### WHAT YOU HAVE TO DO
Once the line containing "Informe de accesibilidad (1214, 1562)" has been written out, stop; until then, restate each line of the entries below word for word from the first.

(Dataset entries)
------------------------------------------------
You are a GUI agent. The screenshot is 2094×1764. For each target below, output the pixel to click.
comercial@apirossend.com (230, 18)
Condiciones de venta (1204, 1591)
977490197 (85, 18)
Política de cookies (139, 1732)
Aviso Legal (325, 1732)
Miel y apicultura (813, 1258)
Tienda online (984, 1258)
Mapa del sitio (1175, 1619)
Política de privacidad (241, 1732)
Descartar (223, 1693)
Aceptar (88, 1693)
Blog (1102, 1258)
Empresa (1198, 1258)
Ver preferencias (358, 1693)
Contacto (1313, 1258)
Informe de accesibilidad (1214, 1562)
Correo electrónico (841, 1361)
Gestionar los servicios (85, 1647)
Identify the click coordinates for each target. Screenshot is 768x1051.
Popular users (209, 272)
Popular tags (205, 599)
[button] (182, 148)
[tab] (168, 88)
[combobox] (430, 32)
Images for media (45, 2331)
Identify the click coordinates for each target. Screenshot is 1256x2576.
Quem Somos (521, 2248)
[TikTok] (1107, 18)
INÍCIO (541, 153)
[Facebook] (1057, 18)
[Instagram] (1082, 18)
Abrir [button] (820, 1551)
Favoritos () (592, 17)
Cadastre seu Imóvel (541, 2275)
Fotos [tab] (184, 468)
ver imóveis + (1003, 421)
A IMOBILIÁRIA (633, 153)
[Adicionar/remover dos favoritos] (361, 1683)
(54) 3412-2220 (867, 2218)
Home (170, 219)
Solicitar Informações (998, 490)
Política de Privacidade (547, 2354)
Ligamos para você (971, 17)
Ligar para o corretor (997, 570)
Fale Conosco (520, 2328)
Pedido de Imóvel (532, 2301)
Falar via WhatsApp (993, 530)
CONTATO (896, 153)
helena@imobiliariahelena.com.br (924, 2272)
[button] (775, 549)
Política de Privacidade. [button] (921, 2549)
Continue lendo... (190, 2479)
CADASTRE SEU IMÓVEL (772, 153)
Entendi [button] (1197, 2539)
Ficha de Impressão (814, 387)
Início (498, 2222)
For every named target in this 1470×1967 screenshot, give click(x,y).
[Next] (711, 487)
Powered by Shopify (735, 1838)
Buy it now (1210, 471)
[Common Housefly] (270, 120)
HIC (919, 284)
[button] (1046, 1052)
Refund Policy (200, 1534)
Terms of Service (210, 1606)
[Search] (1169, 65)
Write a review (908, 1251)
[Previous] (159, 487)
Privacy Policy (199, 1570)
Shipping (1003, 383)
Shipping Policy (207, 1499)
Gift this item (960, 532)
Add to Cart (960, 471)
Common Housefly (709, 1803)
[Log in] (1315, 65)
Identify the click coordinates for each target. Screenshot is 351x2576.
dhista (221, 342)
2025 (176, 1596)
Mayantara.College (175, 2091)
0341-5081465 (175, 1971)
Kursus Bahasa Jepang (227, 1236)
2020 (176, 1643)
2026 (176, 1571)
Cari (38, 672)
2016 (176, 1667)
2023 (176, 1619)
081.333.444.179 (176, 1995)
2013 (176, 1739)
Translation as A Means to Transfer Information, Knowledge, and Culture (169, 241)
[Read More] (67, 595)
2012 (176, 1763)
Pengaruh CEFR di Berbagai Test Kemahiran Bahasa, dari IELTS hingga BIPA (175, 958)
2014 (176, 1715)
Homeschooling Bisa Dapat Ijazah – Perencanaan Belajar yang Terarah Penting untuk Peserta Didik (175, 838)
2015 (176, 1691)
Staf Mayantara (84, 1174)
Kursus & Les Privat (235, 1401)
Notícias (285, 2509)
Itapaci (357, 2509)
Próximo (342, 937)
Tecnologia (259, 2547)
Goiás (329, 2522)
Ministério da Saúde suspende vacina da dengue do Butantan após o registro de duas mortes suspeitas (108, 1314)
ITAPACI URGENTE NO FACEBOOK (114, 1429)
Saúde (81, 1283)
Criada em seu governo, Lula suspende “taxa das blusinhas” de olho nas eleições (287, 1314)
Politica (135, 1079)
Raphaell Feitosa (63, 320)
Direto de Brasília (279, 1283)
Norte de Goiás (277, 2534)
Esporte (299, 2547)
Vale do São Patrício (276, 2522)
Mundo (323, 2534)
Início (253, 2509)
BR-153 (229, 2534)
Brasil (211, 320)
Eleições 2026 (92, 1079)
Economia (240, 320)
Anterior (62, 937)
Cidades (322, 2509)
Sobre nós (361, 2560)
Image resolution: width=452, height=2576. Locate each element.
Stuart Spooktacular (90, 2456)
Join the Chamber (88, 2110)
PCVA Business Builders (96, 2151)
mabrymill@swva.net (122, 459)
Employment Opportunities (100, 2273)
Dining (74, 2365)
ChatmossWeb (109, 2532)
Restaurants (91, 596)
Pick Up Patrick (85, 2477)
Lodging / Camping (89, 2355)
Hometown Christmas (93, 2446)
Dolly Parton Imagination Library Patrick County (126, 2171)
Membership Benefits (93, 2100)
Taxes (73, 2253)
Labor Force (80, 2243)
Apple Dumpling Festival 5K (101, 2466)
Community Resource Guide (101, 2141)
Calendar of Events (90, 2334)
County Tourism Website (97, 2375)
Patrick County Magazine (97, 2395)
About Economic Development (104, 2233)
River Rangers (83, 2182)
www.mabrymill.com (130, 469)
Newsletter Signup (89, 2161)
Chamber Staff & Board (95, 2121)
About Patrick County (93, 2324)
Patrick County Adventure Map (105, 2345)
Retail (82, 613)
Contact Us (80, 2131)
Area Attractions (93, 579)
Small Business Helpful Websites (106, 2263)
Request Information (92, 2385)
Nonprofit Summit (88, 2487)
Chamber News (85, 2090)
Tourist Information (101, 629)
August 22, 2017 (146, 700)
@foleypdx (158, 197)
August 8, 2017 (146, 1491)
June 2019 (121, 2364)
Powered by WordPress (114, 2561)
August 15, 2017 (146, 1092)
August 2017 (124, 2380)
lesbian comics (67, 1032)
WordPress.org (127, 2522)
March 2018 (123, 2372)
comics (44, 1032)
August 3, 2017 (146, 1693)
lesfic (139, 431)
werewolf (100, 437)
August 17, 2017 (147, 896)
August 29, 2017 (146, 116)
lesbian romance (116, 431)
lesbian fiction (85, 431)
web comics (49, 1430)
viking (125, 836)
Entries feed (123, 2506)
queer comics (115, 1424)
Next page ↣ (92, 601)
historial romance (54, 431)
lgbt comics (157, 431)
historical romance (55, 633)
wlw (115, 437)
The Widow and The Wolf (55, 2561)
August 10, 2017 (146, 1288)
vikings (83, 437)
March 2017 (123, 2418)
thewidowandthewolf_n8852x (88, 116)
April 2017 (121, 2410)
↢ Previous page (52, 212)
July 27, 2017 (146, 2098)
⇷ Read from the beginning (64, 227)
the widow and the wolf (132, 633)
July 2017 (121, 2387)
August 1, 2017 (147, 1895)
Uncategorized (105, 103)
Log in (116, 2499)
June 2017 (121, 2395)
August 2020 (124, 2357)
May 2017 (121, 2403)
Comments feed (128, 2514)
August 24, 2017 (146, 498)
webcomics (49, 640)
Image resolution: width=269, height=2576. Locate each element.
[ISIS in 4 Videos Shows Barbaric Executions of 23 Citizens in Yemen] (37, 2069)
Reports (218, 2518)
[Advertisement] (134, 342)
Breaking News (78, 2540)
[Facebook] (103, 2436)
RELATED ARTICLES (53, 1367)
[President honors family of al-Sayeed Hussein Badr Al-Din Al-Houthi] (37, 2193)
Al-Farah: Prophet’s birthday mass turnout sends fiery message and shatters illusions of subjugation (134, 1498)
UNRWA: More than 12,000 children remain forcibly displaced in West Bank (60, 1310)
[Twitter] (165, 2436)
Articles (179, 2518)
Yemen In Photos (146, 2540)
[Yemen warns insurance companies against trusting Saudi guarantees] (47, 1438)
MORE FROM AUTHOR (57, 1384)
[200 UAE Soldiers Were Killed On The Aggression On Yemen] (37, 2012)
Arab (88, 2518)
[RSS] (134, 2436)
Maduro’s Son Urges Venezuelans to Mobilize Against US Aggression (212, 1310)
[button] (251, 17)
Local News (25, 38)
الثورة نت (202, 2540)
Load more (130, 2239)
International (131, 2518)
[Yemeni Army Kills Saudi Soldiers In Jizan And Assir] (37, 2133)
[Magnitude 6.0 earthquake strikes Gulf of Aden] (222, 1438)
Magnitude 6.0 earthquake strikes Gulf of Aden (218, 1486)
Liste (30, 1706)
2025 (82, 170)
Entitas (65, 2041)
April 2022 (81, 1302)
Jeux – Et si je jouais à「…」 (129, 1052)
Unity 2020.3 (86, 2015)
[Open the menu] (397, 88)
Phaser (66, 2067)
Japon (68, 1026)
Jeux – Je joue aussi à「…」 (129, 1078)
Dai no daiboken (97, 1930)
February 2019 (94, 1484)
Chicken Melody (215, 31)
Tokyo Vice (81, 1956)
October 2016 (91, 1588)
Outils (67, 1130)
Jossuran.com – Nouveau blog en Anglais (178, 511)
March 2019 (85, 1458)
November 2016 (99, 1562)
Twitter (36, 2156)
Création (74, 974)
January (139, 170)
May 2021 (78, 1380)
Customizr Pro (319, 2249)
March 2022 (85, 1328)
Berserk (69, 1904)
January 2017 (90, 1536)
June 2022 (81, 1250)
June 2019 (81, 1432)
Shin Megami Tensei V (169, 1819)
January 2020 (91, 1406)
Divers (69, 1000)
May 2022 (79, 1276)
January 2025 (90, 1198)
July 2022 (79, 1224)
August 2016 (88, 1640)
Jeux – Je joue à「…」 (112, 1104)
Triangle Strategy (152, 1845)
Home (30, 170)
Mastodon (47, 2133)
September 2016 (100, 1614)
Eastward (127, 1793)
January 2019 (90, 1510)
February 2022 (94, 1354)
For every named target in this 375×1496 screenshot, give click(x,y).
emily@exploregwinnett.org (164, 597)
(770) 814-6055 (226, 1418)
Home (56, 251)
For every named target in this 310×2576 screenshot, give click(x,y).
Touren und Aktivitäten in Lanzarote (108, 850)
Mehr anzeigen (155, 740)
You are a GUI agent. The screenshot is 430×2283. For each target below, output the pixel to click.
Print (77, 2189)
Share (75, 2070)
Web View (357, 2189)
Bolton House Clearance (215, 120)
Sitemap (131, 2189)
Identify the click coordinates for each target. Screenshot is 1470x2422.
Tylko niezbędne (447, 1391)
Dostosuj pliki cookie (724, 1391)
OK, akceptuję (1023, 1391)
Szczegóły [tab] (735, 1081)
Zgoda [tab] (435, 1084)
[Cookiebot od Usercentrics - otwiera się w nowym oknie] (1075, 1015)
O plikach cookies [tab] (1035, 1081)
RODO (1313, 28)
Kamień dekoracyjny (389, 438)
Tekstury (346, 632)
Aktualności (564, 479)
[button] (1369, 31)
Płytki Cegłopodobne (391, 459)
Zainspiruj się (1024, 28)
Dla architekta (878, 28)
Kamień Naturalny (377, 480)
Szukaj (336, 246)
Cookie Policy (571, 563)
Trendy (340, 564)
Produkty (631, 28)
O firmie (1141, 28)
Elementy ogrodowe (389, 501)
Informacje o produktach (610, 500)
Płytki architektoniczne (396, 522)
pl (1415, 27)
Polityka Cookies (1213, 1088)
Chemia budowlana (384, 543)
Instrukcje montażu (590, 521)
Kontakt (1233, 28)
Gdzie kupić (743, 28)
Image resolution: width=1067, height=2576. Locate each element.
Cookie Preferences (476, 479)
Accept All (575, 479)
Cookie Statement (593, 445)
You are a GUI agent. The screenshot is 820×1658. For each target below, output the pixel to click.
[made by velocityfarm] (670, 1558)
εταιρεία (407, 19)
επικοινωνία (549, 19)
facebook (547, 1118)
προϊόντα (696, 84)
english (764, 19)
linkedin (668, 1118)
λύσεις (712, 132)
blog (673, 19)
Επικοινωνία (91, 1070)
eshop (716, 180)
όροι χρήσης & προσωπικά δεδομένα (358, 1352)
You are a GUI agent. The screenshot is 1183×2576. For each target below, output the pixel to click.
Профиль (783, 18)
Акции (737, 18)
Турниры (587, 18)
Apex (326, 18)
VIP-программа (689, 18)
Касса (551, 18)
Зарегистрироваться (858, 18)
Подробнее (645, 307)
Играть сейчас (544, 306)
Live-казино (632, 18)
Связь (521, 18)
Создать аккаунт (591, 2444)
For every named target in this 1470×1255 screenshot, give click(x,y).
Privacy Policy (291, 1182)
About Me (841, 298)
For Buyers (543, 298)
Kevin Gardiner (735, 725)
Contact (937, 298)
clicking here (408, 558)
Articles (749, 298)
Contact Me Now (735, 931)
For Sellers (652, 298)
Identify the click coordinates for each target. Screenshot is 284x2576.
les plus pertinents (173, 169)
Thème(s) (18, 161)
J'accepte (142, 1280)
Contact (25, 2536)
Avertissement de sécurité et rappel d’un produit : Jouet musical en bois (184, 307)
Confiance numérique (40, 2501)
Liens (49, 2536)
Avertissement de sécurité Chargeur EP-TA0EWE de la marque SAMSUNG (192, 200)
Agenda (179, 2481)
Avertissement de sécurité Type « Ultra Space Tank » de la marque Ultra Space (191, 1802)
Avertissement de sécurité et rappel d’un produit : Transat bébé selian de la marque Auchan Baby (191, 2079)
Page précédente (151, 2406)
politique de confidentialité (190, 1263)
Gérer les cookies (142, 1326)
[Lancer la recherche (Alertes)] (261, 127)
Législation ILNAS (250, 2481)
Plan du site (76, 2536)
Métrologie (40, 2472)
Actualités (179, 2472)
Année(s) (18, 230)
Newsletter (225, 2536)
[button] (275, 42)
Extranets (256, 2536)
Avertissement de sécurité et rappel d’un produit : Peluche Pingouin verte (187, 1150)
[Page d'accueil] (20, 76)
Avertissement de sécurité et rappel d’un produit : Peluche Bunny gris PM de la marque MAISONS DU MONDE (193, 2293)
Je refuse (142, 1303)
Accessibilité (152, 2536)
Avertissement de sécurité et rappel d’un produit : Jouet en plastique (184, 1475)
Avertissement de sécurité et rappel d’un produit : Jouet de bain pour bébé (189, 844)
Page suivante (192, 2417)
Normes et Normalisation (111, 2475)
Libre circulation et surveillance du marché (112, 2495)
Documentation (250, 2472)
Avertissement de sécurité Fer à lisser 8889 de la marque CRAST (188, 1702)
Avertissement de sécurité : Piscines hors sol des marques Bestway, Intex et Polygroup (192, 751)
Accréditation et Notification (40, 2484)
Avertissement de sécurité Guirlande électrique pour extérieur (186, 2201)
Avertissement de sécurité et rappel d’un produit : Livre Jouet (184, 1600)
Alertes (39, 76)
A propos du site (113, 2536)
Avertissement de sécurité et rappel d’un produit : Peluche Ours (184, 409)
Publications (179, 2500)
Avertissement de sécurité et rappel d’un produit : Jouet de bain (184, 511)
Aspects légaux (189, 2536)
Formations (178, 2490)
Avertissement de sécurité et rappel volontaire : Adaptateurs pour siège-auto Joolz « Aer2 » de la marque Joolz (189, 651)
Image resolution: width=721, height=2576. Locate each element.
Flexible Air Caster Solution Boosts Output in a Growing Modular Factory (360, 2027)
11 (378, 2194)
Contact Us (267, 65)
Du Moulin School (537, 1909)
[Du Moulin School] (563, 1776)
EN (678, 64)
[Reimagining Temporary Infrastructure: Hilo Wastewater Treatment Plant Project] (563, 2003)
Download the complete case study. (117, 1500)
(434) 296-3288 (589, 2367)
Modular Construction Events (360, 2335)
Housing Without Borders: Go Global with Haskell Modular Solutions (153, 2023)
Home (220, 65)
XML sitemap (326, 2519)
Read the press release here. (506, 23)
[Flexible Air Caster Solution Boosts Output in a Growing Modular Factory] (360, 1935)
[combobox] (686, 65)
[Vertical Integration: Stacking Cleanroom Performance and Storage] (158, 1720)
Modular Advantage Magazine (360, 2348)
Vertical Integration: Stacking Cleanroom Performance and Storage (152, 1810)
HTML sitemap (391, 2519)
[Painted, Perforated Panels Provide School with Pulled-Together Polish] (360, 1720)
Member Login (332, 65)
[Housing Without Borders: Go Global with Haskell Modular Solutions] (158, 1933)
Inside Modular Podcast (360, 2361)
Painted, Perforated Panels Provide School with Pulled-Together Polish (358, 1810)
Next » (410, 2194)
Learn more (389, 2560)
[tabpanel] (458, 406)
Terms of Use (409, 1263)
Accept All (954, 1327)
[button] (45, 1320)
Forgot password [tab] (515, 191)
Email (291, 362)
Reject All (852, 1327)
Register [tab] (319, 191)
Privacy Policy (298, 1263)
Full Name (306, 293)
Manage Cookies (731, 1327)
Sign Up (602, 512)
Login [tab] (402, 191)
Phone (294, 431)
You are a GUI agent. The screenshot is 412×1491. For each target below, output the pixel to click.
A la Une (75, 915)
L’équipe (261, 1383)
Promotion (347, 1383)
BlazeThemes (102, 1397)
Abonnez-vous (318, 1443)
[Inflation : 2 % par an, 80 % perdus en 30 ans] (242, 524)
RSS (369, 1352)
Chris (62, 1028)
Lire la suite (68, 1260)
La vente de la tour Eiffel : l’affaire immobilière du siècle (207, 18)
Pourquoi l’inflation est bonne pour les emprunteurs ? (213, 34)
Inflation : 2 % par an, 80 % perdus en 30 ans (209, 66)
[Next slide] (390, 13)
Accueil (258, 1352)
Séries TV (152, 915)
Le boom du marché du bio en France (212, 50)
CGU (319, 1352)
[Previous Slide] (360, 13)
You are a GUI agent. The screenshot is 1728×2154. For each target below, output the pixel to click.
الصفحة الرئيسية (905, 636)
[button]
------------------------------------------------
### EXERCISE OUTPUT
You are a GUI agent. The screenshot is 2094×1764. For each target below, output the pixel to click.
comercial@apirossend.com (230, 18)
Condiciones de venta (1204, 1591)
977490197 (85, 18)
Política de cookies (139, 1732)
Aviso Legal (325, 1732)
Miel y apicultura (813, 1258)
Tienda online (984, 1258)
Mapa del sitio (1175, 1619)
Política de privacidad (241, 1732)
Descartar (223, 1693)
Aceptar (88, 1693)
Blog (1102, 1258)
Empresa (1198, 1258)
Ver preferencias (358, 1693)
Contacto (1313, 1258)
Informe de accesibilidad (1214, 1562)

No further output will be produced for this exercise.